Ef 5:24. Vrouwen zijn een afbeelding van de gemeente. De gemeente is aan Christus onderdanig. Omdat Christus volmaakt is in Zijn verhouding tot Zijn vrouw, de gemeente, zou het voor de gemeente niet moeilijk moeten zijn aan Hem onderdanig te zijn. Mannen, die een afbeelding zijn van Christus, zijn niet volmaakt. Dat maakt het voor vrouwen soms moeilijk om hun mannen echt onderdanig te zijn. Toch is niet de praktijk van de mannen de norm voor onderdanigheid. Die norm is: de gemeente ten opzichte van Christus, zoals die verhouding door God wordt gezien. Daarin is geen ruimte voor ‘ja, maar’. Daarin kan gezegd worden dat vrouwen aan hun mannen onderdanig zijn “in alles”.

Onderdanigheid is een houding, een gezindheid. Ook als mannen het hun vrouwen moeilijk maken, welhaast onmogelijk, dan blijft dit staan: “Zo ook de vrouwen aan hun mannen in alles.” Dat wil niet zeggen dat zij zich moeten laten dwingen tot het doen van dingen die tegen de Schrift ingaan. Dán moeten ze ‘nee’ zeggen. Maar ook in het ‘nee’ zeggen zullen ze hun houding van onderdanigheid niet opgeven.

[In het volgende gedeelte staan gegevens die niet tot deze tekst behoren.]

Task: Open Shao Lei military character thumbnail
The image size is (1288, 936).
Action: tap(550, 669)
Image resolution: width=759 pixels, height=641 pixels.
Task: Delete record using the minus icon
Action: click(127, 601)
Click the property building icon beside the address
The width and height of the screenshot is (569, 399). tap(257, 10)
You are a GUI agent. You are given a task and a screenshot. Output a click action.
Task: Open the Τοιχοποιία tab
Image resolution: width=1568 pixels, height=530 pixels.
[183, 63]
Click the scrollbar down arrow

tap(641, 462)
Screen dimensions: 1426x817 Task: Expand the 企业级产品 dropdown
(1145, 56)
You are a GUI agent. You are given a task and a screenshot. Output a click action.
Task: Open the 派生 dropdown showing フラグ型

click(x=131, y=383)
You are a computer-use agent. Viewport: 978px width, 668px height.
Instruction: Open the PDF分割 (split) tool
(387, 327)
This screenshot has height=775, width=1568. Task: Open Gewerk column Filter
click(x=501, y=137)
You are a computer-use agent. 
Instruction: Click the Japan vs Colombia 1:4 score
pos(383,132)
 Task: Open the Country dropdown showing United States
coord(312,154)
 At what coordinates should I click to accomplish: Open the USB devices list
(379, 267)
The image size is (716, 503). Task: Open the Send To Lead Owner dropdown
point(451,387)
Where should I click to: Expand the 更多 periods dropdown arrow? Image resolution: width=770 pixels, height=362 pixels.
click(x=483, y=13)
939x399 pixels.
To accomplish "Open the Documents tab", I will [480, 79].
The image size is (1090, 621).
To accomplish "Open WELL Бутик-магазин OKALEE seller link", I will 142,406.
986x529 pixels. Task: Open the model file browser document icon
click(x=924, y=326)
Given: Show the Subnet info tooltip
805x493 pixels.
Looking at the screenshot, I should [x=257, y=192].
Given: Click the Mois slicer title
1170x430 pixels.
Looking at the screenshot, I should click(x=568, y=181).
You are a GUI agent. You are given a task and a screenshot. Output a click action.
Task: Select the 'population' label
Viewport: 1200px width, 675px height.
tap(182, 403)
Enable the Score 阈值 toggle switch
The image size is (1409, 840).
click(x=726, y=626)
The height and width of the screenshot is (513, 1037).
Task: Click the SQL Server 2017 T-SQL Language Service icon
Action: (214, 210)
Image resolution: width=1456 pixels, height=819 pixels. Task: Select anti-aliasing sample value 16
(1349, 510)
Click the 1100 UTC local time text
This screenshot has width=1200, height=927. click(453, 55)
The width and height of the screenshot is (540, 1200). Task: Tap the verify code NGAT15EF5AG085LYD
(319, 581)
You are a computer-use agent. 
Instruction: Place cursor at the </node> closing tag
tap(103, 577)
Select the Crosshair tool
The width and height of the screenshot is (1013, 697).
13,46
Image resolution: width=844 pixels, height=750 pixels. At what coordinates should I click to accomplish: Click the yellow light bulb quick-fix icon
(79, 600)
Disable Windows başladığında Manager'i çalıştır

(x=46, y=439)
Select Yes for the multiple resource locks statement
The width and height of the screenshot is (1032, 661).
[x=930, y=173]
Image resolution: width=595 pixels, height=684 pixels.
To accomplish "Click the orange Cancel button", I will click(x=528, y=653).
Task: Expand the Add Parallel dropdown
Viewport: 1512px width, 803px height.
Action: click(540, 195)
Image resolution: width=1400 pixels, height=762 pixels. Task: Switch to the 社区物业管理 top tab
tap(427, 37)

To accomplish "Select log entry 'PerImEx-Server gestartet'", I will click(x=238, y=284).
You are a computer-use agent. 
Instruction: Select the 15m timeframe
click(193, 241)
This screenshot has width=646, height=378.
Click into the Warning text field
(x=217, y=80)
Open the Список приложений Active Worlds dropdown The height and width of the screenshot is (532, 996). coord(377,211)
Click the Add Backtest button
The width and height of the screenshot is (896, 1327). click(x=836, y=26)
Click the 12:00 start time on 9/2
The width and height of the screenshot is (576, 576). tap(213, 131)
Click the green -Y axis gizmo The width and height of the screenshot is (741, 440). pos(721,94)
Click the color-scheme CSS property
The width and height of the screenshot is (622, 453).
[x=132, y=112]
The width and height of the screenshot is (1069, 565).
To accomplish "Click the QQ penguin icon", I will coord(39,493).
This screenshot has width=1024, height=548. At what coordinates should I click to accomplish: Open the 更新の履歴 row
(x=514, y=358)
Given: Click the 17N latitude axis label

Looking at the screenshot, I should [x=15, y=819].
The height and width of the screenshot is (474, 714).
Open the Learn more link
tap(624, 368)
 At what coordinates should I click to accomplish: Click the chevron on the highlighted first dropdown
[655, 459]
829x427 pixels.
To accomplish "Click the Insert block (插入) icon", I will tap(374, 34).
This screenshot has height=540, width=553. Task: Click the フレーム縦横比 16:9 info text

Ef 5:25. Na zich in drie verzen tot de vrouwen te hebben gericht richt Paulus zich in de volgende negen verzen tot de mannen. De norm voor hun verhouding tot hun vrouwen en hun liefde voor hen is Christus en Zijn liefde voor de gemeente. De mannen komen er dan ook niet gemakkelijker af dan de vrouwen. Integendeel, hun voorbeeld is veel hoger. De liefde van de Heer Jezus en van God is een gevende liefde. Om een juiste indruk van die liefde te krijgen zijn we absoluut afhankelijk van de Schrift en de Geest. Anders zullen we die Goddelijke liefde al gauw verwarren of vermengen met onze gevoelens en ideeën van liefde.

De liefde van de Heer Jezus voor Zijn gemeente kun je zien in het voorbeeld van een koopman die mooie parels zocht (Mt 13:45-46). Die koopman verkoopt alles wat hij heeft vanwege de waarde van die ene parel. Dat vinden we ook bij de Heer Jezus: Hij verkocht alles wat Hij bezat. Toch geeft dat nog niet de hele waarde weer van de liefde van de Heer Jezus voor Zijn gemeente. Zelfs in het overgeven van Zijn leven, wat verder gaat dan wat Hij bezat, is nog niet ten volle die volkomen liefde te zien waarover het hier gaat. Het gaat nog verder. Hier staat dat Hij “Zichzelf” voor de gemeente heeft gegeven. Hij ging in de dood en door de dood heen. Hij stond op en ging naar de hemel.

Dat alles heeft Hij gedaan in Zijn volkomen toewijding aan Zijn bruid. Zo wordt het hier voorgesteld en dat is het voorbeeld dat de mannen wordt voorgehouden. Dan is de man in elk onderdeel van zijn bestaan vol liefde toegewijd aan de vrouw met wie hij verbonden is.

Het gaat hier niet om de liefde van Christus voor zondaars. In zondaars is niets aantrekkelijks voor Hem, terwijl hier Zijn liefde juist wordt opgewekt door de aantrekkelijkheid van de gemeente. Van eeuwigheid af heeft Hij de gemeente liefgehad omdat Hij haar zag naar de plannen van God. Hij ziet haar nog steeds op die manier. Daarom heeft Hij Zichzelf niet alleen op het kruis overgegeven, maar geeft Hij Zichzelf nog steeds over, ook nu Hij in de hemel is. Hij zet Zich voor haar in met een niet aflatende overgave.

Zijn overgave is begonnen toen Hij op aarde kwam en ging verder toen Hij naar het kruis ging. Die overgave gaat nog steeds door, tot het ogenblik dat Hij ons in de hemel voor Zich zal stellen. Zijn liefde bestaat hierin dat Hij alles wat Hij is, ons ter beschikking stelt. Zo behoort de liefde van de man voor zijn vrouw niet beperkt te zijn tot de tijd dat hij er gelegenheid voor heeft. Ze behoort er, naar het voorbeeld van de Heer Jezus, altijd te zijn. Dat is de norm.

Lees nog eens Efeziërs 5:22-25.

Verwerking: Wat wordt van vrouwen en mannen in hun huwelijk gevraagd? Waarom?